* _THE TASK_
Look through the lines below; wherever the word "section" appears, copy that line.

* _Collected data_
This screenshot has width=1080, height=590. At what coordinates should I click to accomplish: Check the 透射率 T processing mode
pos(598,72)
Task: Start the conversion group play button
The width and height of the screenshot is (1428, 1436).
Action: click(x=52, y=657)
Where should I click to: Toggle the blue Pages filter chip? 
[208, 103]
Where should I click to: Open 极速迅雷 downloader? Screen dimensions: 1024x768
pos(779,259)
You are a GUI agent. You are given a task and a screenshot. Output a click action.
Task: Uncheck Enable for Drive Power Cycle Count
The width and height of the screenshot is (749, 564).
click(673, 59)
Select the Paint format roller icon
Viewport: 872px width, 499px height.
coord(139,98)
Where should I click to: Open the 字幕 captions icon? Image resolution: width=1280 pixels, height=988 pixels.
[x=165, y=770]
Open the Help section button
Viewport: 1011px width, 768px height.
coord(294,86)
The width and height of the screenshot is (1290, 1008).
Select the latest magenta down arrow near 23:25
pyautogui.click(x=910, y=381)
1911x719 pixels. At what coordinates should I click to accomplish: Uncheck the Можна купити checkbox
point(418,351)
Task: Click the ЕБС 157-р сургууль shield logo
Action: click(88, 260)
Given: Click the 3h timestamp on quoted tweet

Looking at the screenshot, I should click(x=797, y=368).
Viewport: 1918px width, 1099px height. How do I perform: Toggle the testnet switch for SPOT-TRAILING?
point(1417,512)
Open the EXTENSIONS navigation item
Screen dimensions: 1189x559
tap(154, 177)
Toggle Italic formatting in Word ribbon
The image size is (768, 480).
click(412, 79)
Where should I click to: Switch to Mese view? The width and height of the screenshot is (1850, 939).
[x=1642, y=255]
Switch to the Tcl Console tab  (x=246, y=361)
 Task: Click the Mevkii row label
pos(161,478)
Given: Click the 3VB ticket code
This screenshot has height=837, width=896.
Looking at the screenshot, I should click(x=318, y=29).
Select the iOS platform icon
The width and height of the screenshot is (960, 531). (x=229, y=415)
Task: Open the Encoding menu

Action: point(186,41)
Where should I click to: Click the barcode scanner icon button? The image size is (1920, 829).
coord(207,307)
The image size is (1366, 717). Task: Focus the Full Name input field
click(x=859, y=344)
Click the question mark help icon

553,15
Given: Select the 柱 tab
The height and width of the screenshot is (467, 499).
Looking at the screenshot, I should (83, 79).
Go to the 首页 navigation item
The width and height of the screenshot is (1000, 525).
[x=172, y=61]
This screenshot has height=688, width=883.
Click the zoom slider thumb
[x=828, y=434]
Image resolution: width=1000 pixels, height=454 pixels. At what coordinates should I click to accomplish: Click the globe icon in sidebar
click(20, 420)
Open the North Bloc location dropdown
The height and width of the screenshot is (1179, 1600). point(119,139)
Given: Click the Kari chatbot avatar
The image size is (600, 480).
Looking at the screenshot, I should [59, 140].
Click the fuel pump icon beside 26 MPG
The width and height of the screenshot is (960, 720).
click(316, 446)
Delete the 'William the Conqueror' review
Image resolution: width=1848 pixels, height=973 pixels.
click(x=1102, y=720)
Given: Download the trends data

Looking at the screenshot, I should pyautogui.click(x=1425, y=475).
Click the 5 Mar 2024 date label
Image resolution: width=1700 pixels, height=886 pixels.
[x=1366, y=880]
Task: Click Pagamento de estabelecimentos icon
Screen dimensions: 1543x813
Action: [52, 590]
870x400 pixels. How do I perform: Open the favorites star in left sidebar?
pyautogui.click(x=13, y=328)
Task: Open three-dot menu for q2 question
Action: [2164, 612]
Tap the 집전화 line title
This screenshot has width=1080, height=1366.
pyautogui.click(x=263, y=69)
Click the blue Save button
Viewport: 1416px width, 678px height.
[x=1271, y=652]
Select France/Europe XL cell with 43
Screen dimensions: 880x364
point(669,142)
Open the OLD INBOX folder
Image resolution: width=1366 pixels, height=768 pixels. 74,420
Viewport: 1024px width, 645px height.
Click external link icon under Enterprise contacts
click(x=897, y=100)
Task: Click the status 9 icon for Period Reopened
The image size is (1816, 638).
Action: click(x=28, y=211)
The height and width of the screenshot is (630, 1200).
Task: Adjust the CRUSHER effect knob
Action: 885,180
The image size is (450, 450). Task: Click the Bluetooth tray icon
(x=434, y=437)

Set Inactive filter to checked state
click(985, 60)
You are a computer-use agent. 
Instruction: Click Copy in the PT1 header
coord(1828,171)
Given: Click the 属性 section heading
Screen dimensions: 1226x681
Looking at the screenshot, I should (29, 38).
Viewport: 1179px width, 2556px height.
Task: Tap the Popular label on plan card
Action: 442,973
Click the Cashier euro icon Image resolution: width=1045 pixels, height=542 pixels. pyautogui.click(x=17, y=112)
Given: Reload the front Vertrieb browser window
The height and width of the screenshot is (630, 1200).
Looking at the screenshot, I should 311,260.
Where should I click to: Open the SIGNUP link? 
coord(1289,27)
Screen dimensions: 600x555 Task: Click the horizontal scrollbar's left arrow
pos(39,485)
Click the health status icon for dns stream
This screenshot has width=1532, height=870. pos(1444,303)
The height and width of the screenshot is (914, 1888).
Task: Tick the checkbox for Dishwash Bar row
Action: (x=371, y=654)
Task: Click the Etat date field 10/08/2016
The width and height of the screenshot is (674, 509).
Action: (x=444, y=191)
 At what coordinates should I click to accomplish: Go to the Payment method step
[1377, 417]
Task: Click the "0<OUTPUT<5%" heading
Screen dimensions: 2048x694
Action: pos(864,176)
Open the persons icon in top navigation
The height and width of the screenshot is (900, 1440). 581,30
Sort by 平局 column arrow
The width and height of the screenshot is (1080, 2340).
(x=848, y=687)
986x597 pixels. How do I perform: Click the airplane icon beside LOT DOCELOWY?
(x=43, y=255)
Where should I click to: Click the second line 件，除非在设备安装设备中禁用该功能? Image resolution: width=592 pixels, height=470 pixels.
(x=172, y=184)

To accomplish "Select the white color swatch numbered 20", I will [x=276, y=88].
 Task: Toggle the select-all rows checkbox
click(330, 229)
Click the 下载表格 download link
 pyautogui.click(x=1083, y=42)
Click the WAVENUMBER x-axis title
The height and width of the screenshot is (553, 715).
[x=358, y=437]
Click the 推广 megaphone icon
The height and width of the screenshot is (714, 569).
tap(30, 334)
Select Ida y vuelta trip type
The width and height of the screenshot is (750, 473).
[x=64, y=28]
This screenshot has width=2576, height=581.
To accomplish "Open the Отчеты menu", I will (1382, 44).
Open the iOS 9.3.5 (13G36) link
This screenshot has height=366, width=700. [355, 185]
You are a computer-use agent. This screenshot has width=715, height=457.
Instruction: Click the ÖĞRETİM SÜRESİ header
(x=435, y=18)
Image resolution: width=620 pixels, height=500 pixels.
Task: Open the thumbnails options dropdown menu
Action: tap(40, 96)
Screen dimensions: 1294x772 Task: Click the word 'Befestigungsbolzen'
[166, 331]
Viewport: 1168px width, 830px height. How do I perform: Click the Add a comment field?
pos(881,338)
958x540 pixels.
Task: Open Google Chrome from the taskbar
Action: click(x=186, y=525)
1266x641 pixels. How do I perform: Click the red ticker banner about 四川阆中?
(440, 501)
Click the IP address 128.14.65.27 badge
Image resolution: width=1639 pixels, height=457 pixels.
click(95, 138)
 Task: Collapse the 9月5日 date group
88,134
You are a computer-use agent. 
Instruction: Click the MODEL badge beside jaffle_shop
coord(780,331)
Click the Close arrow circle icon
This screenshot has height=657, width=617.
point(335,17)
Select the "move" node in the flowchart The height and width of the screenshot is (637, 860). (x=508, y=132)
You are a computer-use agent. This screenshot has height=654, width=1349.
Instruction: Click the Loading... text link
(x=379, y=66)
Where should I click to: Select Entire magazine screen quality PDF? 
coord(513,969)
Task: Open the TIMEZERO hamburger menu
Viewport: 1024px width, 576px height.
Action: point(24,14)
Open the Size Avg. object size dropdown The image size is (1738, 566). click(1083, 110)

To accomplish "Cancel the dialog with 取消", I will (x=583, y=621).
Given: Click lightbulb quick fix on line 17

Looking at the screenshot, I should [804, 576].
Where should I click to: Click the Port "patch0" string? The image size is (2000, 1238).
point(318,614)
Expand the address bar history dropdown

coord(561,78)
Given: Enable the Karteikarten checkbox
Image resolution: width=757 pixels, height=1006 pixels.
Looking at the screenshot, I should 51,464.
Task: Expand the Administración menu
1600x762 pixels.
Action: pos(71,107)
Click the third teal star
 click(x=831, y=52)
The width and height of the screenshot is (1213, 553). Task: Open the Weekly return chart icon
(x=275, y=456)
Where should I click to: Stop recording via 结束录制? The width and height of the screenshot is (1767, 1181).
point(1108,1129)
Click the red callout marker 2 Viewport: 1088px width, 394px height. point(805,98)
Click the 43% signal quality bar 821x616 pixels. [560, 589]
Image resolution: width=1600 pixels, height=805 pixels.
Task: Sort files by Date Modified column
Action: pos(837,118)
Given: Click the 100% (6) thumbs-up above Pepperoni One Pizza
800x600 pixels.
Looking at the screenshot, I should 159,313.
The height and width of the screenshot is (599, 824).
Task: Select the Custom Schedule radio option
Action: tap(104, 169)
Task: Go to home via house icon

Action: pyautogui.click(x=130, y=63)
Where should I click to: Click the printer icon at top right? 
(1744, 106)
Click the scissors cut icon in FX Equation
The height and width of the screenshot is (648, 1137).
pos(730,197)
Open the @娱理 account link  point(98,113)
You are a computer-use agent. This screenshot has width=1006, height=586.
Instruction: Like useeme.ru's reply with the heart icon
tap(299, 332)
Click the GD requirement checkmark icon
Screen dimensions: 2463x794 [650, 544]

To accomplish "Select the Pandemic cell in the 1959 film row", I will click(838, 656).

* _EXERCISE RESULT_
Open the Help section button
Given: Click the 属性 section heading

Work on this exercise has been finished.